**WHAT THE TASK REQUIRES**
Repeat every record below exactly as it appears.

----- RECORDS SHOWN -----

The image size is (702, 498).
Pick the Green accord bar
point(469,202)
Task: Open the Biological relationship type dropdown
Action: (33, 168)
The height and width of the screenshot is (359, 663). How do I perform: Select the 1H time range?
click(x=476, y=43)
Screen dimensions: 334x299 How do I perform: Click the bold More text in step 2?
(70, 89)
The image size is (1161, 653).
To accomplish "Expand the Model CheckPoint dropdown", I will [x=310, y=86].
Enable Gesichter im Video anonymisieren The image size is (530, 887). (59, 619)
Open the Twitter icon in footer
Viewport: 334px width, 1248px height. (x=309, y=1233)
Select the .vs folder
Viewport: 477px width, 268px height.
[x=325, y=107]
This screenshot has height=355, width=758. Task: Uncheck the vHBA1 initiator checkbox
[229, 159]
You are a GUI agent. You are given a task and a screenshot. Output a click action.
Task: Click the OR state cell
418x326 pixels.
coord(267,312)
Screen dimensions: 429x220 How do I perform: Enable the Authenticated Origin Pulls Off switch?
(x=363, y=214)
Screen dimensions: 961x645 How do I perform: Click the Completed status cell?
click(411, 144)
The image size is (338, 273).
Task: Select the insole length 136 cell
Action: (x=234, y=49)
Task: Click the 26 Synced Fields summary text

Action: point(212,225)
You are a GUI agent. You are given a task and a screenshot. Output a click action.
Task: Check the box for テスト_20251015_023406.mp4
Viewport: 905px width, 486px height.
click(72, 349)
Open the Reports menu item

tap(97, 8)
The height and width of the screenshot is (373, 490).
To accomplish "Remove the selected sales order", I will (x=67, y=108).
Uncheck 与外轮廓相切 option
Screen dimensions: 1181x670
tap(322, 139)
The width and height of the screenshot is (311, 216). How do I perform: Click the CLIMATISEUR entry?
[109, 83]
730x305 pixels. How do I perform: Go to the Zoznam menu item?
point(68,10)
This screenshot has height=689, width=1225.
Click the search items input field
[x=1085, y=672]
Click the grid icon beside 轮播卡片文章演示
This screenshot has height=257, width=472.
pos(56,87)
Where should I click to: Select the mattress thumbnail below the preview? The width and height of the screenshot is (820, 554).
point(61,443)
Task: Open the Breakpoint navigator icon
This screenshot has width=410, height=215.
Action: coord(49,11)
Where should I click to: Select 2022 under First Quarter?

-----

**TASK RESPONSE**
The image size is (702, 498).
Pick the Green accord bar
point(469,202)
Task: Open the Biological relationship type dropdown
Action: (33, 168)
The height and width of the screenshot is (359, 663). How do I perform: Select the 1H time range?
click(x=476, y=43)
Screen dimensions: 334x299 How do I perform: Click the bold More text in step 2?
(70, 89)
The image size is (1161, 653).
To accomplish "Expand the Model CheckPoint dropdown", I will [x=310, y=86].
Enable Gesichter im Video anonymisieren The image size is (530, 887). (59, 619)
Open the Twitter icon in footer
Viewport: 334px width, 1248px height. (x=309, y=1233)
Select the .vs folder
Viewport: 477px width, 268px height.
[x=325, y=107]
This screenshot has height=355, width=758. Task: Uncheck the vHBA1 initiator checkbox
[229, 159]
You are a GUI agent. You are given a task and a screenshot. Output a click action.
Task: Click the OR state cell
418x326 pixels.
coord(267,312)
Screen dimensions: 429x220 How do I perform: Enable the Authenticated Origin Pulls Off switch?
(x=363, y=214)
Screen dimensions: 961x645 How do I perform: Click the Completed status cell?
click(411, 144)
The image size is (338, 273).
Task: Select the insole length 136 cell
Action: (x=234, y=49)
Task: Click the 26 Synced Fields summary text

Action: point(212,225)
You are a GUI agent. You are given a task and a screenshot. Output a click action.
Task: Check the box for テスト_20251015_023406.mp4
Viewport: 905px width, 486px height.
click(72, 349)
Open the Reports menu item

tap(97, 8)
The height and width of the screenshot is (373, 490).
To accomplish "Remove the selected sales order", I will (x=67, y=108).
Uncheck 与外轮廓相切 option
Screen dimensions: 1181x670
tap(322, 139)
The width and height of the screenshot is (311, 216). How do I perform: Click the CLIMATISEUR entry?
[109, 83]
730x305 pixels. How do I perform: Go to the Zoznam menu item?
point(68,10)
This screenshot has height=689, width=1225.
Click the search items input field
[x=1085, y=672]
Click the grid icon beside 轮播卡片文章演示
This screenshot has height=257, width=472.
pos(56,87)
Where should I click to: Select the mattress thumbnail below the preview? The width and height of the screenshot is (820, 554).
point(61,443)
Task: Open the Breakpoint navigator icon
This screenshot has width=410, height=215.
Action: coord(49,11)
Where should I click to: Select 2022 under First Quarter?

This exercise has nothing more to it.